- WORK TO COMPLETE -
Pull out each line in the items below that contains the word "right", copying every such line in full.

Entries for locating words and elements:

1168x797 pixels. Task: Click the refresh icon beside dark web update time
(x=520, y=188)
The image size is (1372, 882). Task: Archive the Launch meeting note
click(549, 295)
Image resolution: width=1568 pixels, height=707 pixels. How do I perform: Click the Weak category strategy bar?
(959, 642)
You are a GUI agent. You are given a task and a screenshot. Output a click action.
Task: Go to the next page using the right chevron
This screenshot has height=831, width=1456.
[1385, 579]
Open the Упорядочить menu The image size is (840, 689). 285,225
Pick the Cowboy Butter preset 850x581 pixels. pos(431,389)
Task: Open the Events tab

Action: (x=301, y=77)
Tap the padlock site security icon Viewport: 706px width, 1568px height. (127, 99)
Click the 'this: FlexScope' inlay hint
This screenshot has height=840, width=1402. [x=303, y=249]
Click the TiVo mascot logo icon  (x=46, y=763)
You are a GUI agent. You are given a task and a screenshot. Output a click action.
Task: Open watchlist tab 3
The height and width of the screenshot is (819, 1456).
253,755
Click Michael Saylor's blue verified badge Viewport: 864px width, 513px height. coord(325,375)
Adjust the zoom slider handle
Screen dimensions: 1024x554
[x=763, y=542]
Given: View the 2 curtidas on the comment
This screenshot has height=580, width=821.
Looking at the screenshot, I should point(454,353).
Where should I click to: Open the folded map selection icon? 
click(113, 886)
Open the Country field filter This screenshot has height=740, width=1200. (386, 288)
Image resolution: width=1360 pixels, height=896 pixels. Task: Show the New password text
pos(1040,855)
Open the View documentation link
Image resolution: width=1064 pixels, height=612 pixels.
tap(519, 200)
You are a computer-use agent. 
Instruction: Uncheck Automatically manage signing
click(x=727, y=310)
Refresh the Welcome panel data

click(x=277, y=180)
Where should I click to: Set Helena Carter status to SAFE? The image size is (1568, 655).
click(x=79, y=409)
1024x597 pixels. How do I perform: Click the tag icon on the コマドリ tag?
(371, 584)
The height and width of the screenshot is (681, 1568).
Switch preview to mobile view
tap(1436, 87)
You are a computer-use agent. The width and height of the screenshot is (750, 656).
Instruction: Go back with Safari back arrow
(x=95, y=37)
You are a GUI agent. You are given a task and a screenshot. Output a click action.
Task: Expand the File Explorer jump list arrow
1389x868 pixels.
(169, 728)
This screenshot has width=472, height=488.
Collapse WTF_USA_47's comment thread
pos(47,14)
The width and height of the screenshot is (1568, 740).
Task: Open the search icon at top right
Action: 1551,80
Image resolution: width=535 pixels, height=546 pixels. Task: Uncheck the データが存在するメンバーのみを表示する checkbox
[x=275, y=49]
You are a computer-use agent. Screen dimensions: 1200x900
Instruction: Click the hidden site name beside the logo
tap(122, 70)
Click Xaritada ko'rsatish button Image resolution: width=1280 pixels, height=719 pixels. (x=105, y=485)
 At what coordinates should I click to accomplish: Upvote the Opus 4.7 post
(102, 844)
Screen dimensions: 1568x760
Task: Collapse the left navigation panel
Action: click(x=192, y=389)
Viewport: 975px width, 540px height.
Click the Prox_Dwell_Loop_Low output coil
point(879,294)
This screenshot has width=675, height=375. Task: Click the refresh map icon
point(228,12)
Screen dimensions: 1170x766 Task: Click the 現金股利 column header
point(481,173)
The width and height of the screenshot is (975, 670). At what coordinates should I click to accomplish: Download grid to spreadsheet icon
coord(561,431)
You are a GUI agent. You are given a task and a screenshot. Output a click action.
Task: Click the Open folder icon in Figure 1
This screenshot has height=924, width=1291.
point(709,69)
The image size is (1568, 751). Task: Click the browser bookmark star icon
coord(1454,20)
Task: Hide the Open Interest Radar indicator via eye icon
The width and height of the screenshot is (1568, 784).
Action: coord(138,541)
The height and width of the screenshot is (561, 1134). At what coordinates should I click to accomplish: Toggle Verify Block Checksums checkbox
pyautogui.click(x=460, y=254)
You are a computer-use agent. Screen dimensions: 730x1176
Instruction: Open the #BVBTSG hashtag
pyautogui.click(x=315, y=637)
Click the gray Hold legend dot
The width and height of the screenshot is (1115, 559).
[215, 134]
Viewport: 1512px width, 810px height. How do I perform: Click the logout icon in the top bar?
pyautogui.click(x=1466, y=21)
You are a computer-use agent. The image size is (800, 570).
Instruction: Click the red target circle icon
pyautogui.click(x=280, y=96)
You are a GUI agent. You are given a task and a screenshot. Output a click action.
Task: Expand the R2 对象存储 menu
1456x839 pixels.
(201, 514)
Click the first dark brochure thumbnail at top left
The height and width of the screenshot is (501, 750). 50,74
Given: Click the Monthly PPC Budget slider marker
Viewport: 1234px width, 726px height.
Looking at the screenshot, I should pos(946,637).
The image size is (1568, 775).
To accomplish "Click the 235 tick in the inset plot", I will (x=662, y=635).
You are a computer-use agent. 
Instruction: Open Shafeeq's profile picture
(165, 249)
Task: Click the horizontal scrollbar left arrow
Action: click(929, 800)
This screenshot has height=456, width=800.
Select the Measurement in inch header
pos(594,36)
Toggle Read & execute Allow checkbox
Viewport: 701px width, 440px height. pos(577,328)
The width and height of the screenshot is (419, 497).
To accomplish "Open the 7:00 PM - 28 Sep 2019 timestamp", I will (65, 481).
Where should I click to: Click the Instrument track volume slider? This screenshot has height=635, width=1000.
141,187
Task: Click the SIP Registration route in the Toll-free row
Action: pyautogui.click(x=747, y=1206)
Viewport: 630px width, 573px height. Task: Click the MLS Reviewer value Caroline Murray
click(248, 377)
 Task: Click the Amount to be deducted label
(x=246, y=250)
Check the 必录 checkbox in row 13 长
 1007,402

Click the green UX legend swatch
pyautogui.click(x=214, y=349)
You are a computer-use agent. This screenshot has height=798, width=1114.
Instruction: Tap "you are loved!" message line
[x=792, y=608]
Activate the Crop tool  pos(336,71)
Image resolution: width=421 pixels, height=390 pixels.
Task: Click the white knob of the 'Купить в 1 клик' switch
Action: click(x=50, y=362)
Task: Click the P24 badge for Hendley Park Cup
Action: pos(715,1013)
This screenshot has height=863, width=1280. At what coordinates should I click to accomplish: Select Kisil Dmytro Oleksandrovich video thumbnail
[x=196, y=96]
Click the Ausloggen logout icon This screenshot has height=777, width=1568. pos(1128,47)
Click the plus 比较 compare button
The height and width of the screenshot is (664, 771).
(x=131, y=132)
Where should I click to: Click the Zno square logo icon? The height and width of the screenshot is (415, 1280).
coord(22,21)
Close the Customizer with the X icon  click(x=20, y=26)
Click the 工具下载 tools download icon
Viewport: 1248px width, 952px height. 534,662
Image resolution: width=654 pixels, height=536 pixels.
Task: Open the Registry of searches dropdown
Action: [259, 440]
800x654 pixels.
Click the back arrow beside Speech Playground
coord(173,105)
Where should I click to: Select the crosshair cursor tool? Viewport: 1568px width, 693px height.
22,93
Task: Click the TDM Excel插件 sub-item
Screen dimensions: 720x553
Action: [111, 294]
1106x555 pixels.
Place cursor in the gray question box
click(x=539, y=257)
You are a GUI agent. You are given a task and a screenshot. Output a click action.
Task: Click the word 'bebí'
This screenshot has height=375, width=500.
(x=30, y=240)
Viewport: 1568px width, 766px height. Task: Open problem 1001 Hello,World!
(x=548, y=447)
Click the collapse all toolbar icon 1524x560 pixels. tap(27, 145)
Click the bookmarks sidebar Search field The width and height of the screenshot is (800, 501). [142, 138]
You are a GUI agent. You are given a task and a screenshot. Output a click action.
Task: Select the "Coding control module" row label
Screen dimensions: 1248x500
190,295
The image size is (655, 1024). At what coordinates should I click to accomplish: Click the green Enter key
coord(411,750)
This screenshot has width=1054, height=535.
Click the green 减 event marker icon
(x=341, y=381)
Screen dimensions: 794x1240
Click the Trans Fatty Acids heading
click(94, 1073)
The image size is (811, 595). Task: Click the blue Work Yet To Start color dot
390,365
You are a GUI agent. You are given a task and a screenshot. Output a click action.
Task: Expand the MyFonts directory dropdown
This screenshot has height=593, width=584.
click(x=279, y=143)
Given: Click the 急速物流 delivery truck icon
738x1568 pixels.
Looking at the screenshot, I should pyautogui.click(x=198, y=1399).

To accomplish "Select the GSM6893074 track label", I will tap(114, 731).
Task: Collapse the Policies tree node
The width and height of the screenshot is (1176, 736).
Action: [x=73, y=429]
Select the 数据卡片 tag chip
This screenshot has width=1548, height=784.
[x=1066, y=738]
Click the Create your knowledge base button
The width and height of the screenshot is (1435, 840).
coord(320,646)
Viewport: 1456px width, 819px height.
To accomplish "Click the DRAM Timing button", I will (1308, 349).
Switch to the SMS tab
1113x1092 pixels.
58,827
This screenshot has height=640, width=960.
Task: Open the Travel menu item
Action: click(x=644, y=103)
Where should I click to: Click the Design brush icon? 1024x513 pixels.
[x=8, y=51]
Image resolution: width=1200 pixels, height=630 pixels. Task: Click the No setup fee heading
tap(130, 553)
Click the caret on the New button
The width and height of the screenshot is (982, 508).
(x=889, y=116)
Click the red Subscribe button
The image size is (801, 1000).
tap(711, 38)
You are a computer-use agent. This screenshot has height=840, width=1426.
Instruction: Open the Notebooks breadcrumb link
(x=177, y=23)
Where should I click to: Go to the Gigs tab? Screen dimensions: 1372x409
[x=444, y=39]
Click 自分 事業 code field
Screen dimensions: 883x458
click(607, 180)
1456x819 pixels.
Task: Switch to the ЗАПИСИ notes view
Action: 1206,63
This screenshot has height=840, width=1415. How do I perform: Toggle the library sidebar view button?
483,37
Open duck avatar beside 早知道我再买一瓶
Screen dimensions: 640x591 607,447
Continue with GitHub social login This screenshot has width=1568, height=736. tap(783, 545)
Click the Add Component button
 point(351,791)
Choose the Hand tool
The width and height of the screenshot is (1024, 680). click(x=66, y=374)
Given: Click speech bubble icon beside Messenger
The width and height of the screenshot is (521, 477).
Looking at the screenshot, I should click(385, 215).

- IN RESPONSE -
Task: Go to the next page using the right chevron
Task: Open the search icon at top right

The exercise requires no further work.